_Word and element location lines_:
## BEGIN
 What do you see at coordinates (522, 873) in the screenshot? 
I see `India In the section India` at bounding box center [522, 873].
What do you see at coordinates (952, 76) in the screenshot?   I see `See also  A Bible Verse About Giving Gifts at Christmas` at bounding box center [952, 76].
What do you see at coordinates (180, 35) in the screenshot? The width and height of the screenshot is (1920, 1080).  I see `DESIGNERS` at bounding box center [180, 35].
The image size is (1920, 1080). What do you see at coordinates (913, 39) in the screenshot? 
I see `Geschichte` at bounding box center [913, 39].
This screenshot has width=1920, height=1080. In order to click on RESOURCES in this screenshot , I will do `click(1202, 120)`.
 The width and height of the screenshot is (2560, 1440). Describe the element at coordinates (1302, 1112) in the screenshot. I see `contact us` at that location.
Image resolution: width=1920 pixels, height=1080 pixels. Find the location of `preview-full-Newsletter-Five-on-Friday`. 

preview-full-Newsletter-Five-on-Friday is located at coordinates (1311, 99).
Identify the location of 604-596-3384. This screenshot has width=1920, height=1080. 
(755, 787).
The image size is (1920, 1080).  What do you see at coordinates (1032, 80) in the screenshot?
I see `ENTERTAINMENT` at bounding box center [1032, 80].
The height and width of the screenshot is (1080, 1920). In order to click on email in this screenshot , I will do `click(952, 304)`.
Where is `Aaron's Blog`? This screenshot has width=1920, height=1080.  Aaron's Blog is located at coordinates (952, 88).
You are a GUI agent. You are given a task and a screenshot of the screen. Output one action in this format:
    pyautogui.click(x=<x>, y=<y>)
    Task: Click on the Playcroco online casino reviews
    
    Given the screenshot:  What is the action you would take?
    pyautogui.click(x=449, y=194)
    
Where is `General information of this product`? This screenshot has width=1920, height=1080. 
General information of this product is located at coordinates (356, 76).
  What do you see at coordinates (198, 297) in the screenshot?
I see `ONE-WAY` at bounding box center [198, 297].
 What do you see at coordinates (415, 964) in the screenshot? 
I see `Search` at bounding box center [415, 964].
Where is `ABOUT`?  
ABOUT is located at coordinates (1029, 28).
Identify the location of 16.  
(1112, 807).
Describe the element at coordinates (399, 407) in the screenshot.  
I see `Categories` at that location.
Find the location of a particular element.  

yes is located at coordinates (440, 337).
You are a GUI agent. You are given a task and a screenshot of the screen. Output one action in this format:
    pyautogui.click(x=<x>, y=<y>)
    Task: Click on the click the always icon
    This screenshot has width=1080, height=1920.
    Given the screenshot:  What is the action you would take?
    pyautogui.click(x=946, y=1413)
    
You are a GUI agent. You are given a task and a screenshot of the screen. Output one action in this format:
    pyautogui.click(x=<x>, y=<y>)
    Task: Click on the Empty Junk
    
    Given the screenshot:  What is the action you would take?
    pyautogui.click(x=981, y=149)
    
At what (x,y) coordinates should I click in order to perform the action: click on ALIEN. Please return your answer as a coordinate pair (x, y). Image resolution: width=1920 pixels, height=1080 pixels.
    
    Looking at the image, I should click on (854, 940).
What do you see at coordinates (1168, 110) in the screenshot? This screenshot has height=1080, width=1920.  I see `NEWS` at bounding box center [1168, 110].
## END
_PROBLEM STATEMENT_: Copy all of the lines above word for word, with nothing changed.

_WRITTEN SOLUTION_:
 What do you see at coordinates (522, 873) in the screenshot? 
I see `India In the section India` at bounding box center [522, 873].
What do you see at coordinates (952, 76) in the screenshot?   I see `See also  A Bible Verse About Giving Gifts at Christmas` at bounding box center [952, 76].
What do you see at coordinates (180, 35) in the screenshot? The width and height of the screenshot is (1920, 1080).  I see `DESIGNERS` at bounding box center [180, 35].
The image size is (1920, 1080). What do you see at coordinates (913, 39) in the screenshot? 
I see `Geschichte` at bounding box center [913, 39].
This screenshot has width=1920, height=1080. In order to click on RESOURCES in this screenshot , I will do `click(1202, 120)`.
 The width and height of the screenshot is (2560, 1440). Describe the element at coordinates (1302, 1112) in the screenshot. I see `contact us` at that location.
Image resolution: width=1920 pixels, height=1080 pixels. Find the location of `preview-full-Newsletter-Five-on-Friday`. 

preview-full-Newsletter-Five-on-Friday is located at coordinates (1311, 99).
Identify the location of 604-596-3384. This screenshot has width=1920, height=1080. 
(755, 787).
The image size is (1920, 1080).  What do you see at coordinates (1032, 80) in the screenshot?
I see `ENTERTAINMENT` at bounding box center [1032, 80].
The height and width of the screenshot is (1080, 1920). In order to click on email in this screenshot , I will do `click(952, 304)`.
Where is `Aaron's Blog`? This screenshot has width=1920, height=1080.  Aaron's Blog is located at coordinates (952, 88).
You are a GUI agent. You are given a task and a screenshot of the screen. Output one action in this format:
    pyautogui.click(x=<x>, y=<y>)
    Task: Click on the Playcroco online casino reviews
    
    Given the screenshot:  What is the action you would take?
    pyautogui.click(x=449, y=194)
    
Where is `General information of this product`? This screenshot has width=1920, height=1080. 
General information of this product is located at coordinates (356, 76).
  What do you see at coordinates (198, 297) in the screenshot?
I see `ONE-WAY` at bounding box center [198, 297].
 What do you see at coordinates (415, 964) in the screenshot? 
I see `Search` at bounding box center [415, 964].
Where is `ABOUT`?  
ABOUT is located at coordinates (1029, 28).
Identify the location of 16.  
(1112, 807).
Describe the element at coordinates (399, 407) in the screenshot.  
I see `Categories` at that location.
Find the location of a particular element.  

yes is located at coordinates (440, 337).
You are a GUI agent. You are given a task and a screenshot of the screen. Output one action in this format:
    pyautogui.click(x=<x>, y=<y>)
    Task: Click on the click the always icon
    This screenshot has width=1080, height=1920.
    Given the screenshot:  What is the action you would take?
    pyautogui.click(x=946, y=1413)
    
You are a GUI agent. You are given a task and a screenshot of the screen. Output one action in this format:
    pyautogui.click(x=<x>, y=<y>)
    Task: Click on the Empty Junk
    
    Given the screenshot:  What is the action you would take?
    pyautogui.click(x=981, y=149)
    
At what (x,y) coordinates should I click in order to perform the action: click on ALIEN. Please return your answer as a coordinate pair (x, y). Image resolution: width=1920 pixels, height=1080 pixels.
    
    Looking at the image, I should click on (854, 940).
What do you see at coordinates (1168, 110) in the screenshot? This screenshot has height=1080, width=1920.  I see `NEWS` at bounding box center [1168, 110].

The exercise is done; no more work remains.